§ **WORK ITEM**: From the data below, retype exactly the lines starting with the one that contains "800x510 pixels." and ending with the one that contains "Click the Gem", both included.

Stored data:
++++++

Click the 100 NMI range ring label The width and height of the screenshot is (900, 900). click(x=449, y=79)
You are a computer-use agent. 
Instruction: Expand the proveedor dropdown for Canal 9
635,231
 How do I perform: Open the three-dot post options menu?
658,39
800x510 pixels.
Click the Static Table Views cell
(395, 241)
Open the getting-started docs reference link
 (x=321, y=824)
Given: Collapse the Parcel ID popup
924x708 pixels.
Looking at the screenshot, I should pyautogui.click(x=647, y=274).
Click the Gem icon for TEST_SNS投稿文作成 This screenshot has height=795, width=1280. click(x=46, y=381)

++++++

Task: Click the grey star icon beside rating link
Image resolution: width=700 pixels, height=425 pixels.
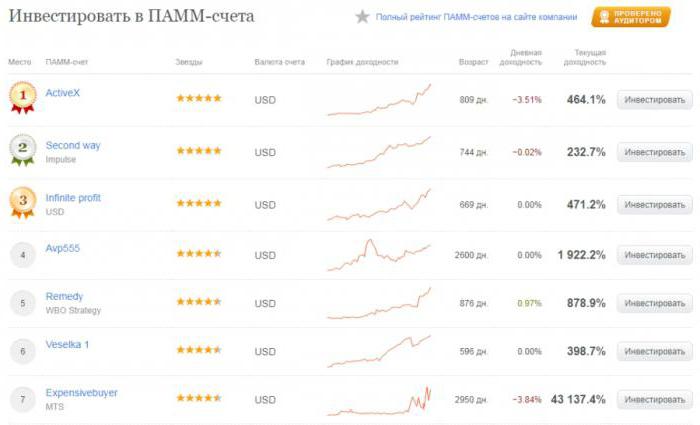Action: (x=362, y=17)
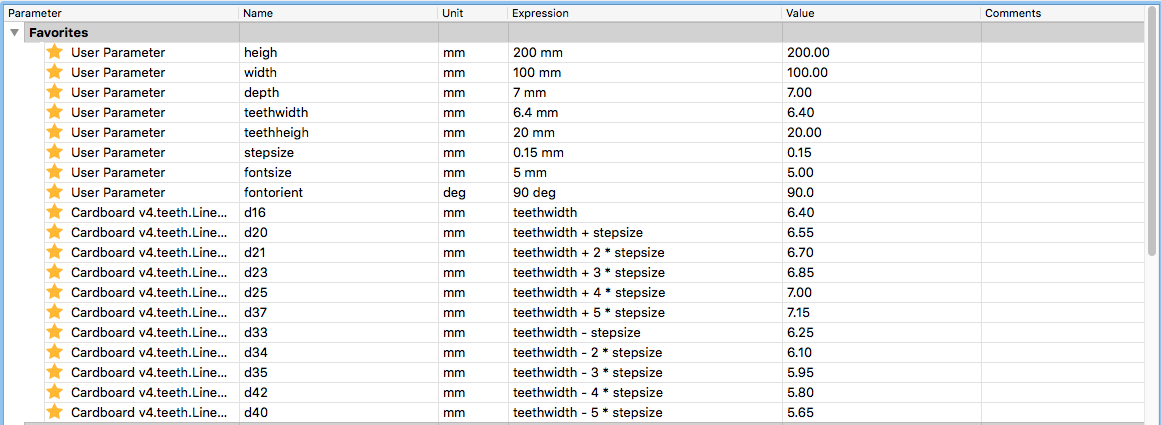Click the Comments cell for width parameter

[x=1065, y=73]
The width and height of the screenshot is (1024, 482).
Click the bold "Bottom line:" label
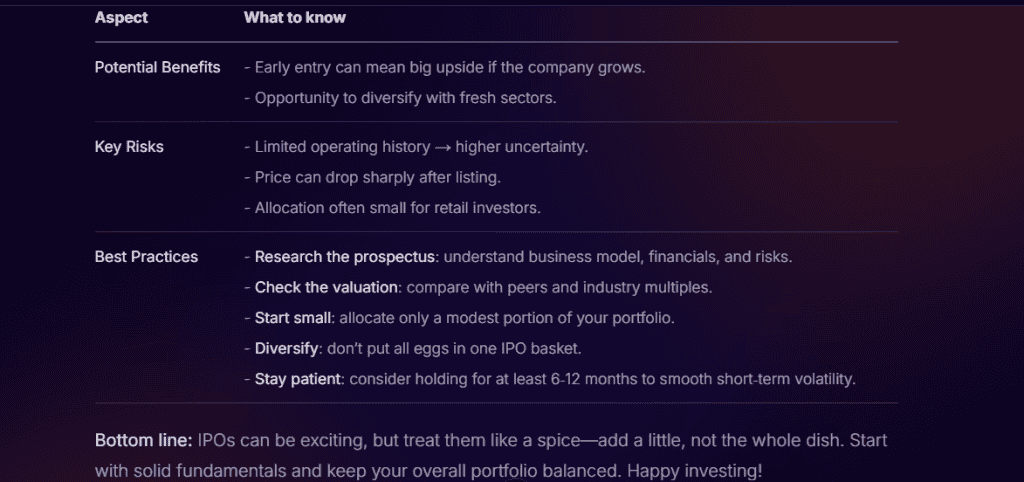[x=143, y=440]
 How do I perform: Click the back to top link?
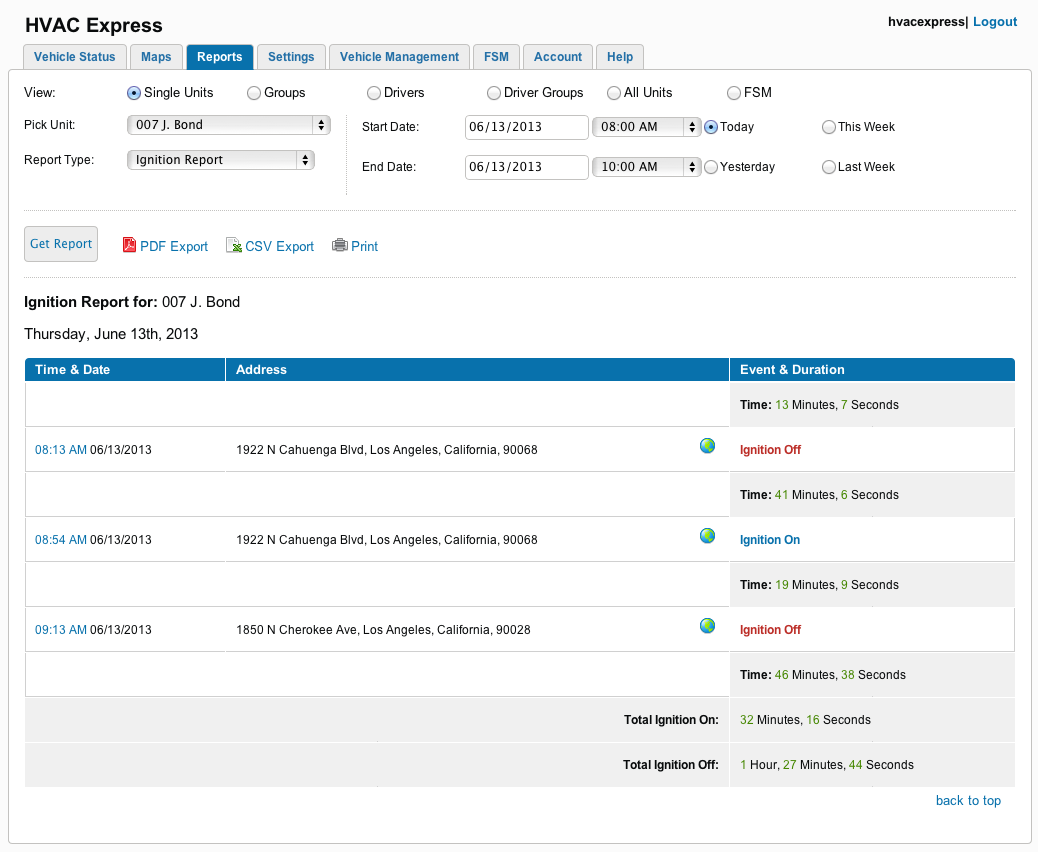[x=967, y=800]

++++++

§ **RESULT OF THE EXERCISE**:
800x510 pixels.
Click the Static Table Views cell
(395, 241)
Open the getting-started docs reference link
 (x=321, y=824)
Given: Collapse the Parcel ID popup
924x708 pixels.
Looking at the screenshot, I should pyautogui.click(x=647, y=274).
Click the Gem icon for TEST_SNS投稿文作成 This screenshot has height=795, width=1280. click(x=46, y=381)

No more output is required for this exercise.